(Stored items)
+++
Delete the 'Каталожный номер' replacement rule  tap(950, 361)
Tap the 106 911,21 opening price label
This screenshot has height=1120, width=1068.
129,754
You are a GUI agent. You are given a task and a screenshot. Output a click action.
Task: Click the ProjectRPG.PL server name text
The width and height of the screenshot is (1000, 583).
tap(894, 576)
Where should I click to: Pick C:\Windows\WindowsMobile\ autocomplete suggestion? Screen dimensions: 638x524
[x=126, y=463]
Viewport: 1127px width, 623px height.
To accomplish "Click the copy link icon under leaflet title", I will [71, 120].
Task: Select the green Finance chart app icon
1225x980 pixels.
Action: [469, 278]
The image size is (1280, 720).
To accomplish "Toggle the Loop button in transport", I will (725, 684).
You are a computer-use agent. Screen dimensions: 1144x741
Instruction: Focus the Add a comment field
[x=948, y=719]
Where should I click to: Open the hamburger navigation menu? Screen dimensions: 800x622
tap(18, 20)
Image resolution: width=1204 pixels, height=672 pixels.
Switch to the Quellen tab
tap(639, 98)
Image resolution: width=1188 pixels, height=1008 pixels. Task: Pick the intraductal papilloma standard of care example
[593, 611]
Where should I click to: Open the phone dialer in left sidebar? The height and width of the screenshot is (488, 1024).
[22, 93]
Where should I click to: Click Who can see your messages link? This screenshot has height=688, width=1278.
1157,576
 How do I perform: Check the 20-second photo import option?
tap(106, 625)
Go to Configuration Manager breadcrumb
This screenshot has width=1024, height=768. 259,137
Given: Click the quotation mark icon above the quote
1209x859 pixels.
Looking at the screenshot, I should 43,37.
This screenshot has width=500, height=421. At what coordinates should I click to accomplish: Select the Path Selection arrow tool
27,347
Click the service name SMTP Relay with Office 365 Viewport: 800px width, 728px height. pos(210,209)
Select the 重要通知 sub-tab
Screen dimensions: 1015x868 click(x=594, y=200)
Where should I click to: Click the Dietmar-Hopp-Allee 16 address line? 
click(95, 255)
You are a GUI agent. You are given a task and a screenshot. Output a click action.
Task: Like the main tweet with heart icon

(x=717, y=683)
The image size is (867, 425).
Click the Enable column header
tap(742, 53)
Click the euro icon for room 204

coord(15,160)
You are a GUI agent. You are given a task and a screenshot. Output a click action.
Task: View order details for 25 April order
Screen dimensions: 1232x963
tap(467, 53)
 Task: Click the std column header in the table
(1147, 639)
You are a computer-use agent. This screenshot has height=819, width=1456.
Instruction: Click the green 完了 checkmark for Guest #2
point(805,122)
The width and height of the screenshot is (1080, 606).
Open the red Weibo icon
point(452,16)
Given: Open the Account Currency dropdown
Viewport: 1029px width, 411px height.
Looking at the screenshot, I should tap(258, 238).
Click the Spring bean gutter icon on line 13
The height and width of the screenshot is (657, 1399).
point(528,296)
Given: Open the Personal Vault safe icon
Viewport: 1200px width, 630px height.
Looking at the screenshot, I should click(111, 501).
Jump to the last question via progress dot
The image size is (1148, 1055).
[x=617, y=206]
+++
**REQUIRED ACTION**:
Once more, write all of the records exactly as given.

**TASK RESULT**:
Delete the 'Каталожный номер' replacement rule  tap(950, 361)
Tap the 106 911,21 opening price label
This screenshot has height=1120, width=1068.
129,754
You are a GUI agent. You are given a task and a screenshot. Output a click action.
Task: Click the ProjectRPG.PL server name text
The width and height of the screenshot is (1000, 583).
tap(894, 576)
Where should I click to: Pick C:\Windows\WindowsMobile\ autocomplete suggestion? Screen dimensions: 638x524
[x=126, y=463]
Viewport: 1127px width, 623px height.
To accomplish "Click the copy link icon under leaflet title", I will [71, 120].
Task: Select the green Finance chart app icon
1225x980 pixels.
Action: [469, 278]
The image size is (1280, 720).
To accomplish "Toggle the Loop button in transport", I will (725, 684).
You are a computer-use agent. Screen dimensions: 1144x741
Instruction: Focus the Add a comment field
[x=948, y=719]
Where should I click to: Open the hamburger navigation menu? Screen dimensions: 800x622
tap(18, 20)
Image resolution: width=1204 pixels, height=672 pixels.
Switch to the Quellen tab
tap(639, 98)
Image resolution: width=1188 pixels, height=1008 pixels. Task: Pick the intraductal papilloma standard of care example
[593, 611]
Where should I click to: Open the phone dialer in left sidebar? The height and width of the screenshot is (488, 1024).
[22, 93]
Where should I click to: Click Who can see your messages link? This screenshot has height=688, width=1278.
1157,576
 How do I perform: Check the 20-second photo import option?
tap(106, 625)
Go to Configuration Manager breadcrumb
This screenshot has width=1024, height=768. 259,137
Given: Click the quotation mark icon above the quote
1209x859 pixels.
Looking at the screenshot, I should 43,37.
This screenshot has width=500, height=421. At what coordinates should I click to accomplish: Select the Path Selection arrow tool
27,347
Click the service name SMTP Relay with Office 365 Viewport: 800px width, 728px height. pos(210,209)
Select the 重要通知 sub-tab
Screen dimensions: 1015x868 click(x=594, y=200)
Where should I click to: Click the Dietmar-Hopp-Allee 16 address line? 
click(95, 255)
You are a GUI agent. You are given a task and a screenshot. Output a click action.
Task: Like the main tweet with heart icon

(x=717, y=683)
The image size is (867, 425).
Click the Enable column header
tap(742, 53)
Click the euro icon for room 204

coord(15,160)
You are a GUI agent. You are given a task and a screenshot. Output a click action.
Task: View order details for 25 April order
Screen dimensions: 1232x963
tap(467, 53)
 Task: Click the std column header in the table
(1147, 639)
You are a computer-use agent. This screenshot has height=819, width=1456.
Instruction: Click the green 完了 checkmark for Guest #2
point(805,122)
The width and height of the screenshot is (1080, 606).
Open the red Weibo icon
point(452,16)
Given: Open the Account Currency dropdown
Viewport: 1029px width, 411px height.
Looking at the screenshot, I should tap(258, 238).
Click the Spring bean gutter icon on line 13
The height and width of the screenshot is (657, 1399).
point(528,296)
Given: Open the Personal Vault safe icon
Viewport: 1200px width, 630px height.
Looking at the screenshot, I should click(111, 501).
Jump to the last question via progress dot
The image size is (1148, 1055).
[x=617, y=206]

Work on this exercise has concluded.